La seconde fois, Villepin, soucieux de "trouver une solution à la crise" (Le Figaro), s’y rend avec ses homologues allemand et britannique. "Les Américains étaient plus que mécontents d'être arrêtés dans leur élan. (…) C'est ainsi que ce trio de ministres a débarqué le 21 octobre 2003 à Téhéran, donnant publiquement le coup d'envoi d'une négociation qui ne devait jamais s'arrêter, malgré bien des cahots, des sorties de route et des transformations de format, jusqu'à l'accord du 14 juillet 2015", rapporte Le Figaro.
"Un vieux pays, la France…"
Le fait de vouloir privilégier la diplomatie conduit le président français à s’opposer une nouvelle fois aux Etats-Unis, comme à l’époque du général de Gaulle. En l’occurrence lors de la crise irakienne de 2002-2003. Il confie à Dominique de Villepin "le soin de mener la bataille diplomatique à l'ONU" avant de brandir la menace d’un véto.
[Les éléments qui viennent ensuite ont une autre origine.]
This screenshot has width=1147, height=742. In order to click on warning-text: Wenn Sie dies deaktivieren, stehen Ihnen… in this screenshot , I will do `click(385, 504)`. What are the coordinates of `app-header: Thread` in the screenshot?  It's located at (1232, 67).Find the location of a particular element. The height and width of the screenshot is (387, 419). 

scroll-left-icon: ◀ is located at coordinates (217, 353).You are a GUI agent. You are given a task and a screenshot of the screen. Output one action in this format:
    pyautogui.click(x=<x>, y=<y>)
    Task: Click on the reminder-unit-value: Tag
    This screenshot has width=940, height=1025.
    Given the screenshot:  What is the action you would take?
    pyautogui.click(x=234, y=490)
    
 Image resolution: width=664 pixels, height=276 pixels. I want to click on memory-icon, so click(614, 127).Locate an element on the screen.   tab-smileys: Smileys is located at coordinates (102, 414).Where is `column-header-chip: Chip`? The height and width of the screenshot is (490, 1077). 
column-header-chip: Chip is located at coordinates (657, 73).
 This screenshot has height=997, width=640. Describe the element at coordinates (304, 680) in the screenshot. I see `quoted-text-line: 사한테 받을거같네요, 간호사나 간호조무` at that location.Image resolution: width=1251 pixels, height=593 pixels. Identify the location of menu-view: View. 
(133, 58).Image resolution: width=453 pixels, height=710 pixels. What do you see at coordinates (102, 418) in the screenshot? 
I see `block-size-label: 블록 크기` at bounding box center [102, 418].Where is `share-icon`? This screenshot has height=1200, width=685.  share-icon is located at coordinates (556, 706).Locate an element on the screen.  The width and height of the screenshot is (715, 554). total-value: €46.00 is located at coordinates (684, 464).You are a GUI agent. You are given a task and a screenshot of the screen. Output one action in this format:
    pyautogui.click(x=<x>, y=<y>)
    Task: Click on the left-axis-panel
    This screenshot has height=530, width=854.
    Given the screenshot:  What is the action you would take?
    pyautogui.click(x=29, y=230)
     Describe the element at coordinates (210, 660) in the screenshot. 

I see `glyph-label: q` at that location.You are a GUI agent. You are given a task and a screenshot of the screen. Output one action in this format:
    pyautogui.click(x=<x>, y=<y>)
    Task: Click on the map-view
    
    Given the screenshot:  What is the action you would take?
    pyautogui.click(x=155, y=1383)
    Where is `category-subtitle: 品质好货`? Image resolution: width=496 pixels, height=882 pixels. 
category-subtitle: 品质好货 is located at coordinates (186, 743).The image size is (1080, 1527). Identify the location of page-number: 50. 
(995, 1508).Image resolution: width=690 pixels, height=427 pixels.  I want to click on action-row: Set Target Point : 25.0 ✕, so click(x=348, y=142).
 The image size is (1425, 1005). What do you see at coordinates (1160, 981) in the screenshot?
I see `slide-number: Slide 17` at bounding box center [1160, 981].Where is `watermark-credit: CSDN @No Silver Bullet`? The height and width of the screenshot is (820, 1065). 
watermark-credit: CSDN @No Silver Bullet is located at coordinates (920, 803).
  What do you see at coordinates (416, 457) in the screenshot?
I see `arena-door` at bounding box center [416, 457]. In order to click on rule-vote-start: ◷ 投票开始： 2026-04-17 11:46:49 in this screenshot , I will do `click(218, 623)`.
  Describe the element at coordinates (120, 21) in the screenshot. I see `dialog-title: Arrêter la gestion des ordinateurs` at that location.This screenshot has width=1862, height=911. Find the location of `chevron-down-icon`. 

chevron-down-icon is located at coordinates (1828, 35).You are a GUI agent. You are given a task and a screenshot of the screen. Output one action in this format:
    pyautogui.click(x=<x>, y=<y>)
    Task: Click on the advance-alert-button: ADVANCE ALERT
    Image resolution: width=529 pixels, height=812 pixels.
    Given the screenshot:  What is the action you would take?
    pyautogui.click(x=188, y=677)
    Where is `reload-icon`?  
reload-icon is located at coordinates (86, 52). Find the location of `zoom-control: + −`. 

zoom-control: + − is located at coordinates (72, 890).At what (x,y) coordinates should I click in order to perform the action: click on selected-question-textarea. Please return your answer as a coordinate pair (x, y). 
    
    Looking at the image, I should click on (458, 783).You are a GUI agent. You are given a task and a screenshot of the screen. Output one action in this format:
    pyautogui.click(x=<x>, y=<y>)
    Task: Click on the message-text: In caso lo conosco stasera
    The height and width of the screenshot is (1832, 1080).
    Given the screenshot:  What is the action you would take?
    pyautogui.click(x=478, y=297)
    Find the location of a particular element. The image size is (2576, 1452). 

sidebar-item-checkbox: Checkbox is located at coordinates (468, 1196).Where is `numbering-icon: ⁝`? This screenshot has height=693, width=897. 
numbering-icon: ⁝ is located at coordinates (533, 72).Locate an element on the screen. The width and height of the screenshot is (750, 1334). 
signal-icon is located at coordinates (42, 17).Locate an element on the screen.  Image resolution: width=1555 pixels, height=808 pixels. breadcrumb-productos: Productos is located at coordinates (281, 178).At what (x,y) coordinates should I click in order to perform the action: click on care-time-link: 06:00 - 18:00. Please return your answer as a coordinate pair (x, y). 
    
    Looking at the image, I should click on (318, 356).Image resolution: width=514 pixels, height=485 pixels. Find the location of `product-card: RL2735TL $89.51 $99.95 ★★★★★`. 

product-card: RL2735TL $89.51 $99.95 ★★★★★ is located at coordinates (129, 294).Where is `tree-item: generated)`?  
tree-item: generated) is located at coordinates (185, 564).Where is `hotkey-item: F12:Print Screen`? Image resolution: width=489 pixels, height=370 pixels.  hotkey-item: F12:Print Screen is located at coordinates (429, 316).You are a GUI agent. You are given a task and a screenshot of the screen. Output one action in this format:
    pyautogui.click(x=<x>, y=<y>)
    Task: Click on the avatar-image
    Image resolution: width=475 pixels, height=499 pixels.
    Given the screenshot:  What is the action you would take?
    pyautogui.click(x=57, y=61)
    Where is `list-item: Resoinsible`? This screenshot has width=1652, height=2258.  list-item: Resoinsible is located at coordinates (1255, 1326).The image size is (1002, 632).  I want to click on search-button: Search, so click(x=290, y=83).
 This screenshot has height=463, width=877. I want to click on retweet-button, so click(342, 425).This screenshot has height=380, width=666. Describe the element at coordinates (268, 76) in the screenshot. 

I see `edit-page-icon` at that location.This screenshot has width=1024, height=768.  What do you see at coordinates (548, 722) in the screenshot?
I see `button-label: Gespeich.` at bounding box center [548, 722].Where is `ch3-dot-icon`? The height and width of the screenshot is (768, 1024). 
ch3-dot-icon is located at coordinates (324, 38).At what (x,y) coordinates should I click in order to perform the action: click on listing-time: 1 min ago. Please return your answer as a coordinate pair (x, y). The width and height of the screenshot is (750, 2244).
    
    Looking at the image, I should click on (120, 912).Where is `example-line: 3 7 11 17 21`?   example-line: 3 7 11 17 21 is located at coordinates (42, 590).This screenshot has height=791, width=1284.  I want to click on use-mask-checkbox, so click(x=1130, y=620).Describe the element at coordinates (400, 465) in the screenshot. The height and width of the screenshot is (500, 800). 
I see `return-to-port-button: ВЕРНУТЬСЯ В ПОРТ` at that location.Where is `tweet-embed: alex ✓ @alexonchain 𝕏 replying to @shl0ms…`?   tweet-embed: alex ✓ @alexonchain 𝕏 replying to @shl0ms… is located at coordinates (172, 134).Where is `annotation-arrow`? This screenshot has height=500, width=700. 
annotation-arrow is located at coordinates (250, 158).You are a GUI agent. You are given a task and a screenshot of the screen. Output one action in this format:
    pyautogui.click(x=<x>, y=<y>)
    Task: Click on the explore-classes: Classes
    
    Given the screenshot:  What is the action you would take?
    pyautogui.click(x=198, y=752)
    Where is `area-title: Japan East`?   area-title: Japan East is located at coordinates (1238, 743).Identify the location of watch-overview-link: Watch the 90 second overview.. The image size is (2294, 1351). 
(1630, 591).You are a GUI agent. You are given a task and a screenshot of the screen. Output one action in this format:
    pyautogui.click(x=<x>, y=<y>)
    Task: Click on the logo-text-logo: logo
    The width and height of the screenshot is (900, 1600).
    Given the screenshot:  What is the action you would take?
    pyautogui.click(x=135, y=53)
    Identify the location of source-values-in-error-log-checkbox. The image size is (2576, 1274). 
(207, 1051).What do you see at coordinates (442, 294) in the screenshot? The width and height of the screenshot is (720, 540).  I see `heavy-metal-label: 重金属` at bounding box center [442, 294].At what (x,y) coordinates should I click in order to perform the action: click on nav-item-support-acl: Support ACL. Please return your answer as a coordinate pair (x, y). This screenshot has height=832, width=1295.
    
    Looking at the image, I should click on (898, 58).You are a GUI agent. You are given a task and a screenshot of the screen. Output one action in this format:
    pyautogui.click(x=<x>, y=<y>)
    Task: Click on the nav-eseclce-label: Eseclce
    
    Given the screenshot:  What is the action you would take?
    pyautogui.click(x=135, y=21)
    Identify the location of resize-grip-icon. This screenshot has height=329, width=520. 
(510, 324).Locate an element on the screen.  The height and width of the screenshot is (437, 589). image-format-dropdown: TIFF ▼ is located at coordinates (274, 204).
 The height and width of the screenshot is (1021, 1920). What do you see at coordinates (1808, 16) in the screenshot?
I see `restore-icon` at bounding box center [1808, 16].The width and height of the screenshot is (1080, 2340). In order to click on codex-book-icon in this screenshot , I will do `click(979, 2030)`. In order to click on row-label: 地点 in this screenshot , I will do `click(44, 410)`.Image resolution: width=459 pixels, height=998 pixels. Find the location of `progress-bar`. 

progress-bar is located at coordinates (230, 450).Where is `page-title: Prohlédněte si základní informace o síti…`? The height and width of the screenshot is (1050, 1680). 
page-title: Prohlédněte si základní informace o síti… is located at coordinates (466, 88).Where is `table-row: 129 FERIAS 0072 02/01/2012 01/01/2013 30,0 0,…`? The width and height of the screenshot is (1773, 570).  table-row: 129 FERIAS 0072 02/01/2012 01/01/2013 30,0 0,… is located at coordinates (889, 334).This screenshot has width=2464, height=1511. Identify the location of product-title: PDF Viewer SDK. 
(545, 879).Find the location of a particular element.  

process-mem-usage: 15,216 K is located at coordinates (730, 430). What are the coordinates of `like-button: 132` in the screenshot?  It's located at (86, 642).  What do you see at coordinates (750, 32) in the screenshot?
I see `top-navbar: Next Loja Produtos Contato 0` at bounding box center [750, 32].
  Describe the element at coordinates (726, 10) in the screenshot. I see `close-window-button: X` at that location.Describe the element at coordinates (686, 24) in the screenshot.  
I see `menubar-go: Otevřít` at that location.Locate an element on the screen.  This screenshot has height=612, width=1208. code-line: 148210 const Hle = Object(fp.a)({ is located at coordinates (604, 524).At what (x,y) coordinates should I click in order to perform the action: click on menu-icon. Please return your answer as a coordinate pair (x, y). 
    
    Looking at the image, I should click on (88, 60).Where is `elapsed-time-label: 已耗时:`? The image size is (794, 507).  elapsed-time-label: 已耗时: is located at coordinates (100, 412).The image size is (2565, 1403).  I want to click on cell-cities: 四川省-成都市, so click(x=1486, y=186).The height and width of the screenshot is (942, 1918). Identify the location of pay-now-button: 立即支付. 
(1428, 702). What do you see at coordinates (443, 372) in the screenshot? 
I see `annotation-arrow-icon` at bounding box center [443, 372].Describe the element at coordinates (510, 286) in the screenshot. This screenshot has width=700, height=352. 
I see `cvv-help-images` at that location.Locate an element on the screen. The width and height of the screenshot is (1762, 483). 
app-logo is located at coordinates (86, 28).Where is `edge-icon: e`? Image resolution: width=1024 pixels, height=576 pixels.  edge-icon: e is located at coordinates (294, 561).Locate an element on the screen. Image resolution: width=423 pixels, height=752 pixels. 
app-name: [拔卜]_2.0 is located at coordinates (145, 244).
Le 14 février 2003, le ministre prononce un discours dans la plus pure tradition gaullienne, qui restera dans les annales et les mémoires. Au nom de la France, il dit refuser l’invasion de l’Irak par les Etats-Unis, et la guerre qui s’annonce.
"La lourde responsabilité et l'immense honneur qui sont les nôtres doivent nous conduire à donner la priorité au désarmement dans la paix. Et c'est un vieux pays, la France, d'un vieux continent comme le mien, l'Europe, qui vous le dit aujourd'hui, qui a connu les guerres, l'occupation, la barbarie. Un pays qui n'oublie pas et qui sait tout ce qu'il doit aux combattants de la liberté venus d'Amérique et d'ailleurs. Et qui pourtant n'a cessé de se tenir debout face à l'Histoire et devant les hommes."
Quel bilan ?
La presse anglo-saxonne se déchaîne. Le New York Post traite les Français de "lâches", tandis que le Sun, le tabloïd britannique, traite "Chirac de 'putain de Saddam'''. Mais ailleurs dans le monde, on salue souvent la position de la France. L’hôte de l’Elysée est ainsi perçu comme celui qui ose publiquement défier "l’hyperpuissance" américaine (selon le fameux propos d’Hubert Védrine). Une hyperpuissance dont l’action va déstabiliser tout le Proche-Orient.
Il n’en reste pas moins qu’à l’heure du bilan, la politique de Jacques Chirac est parfois sévèrement jugée par les observateurs. Cette politique "reste entachée du soupçon - justifié - de n'être qu'une tentative de ressusciter une grandeur perdue. Au mieux, une irrépressible nostalgie; au pire, une pulsion néocoloniale. (…) Une nouvelle page de la diplomatie française est à écrire, moins tonitruante, plus efficace. (…) Une diplomatie (…) moins inféodée aux dirigeants", expliquent ainsi Boltanski et Aeschimann.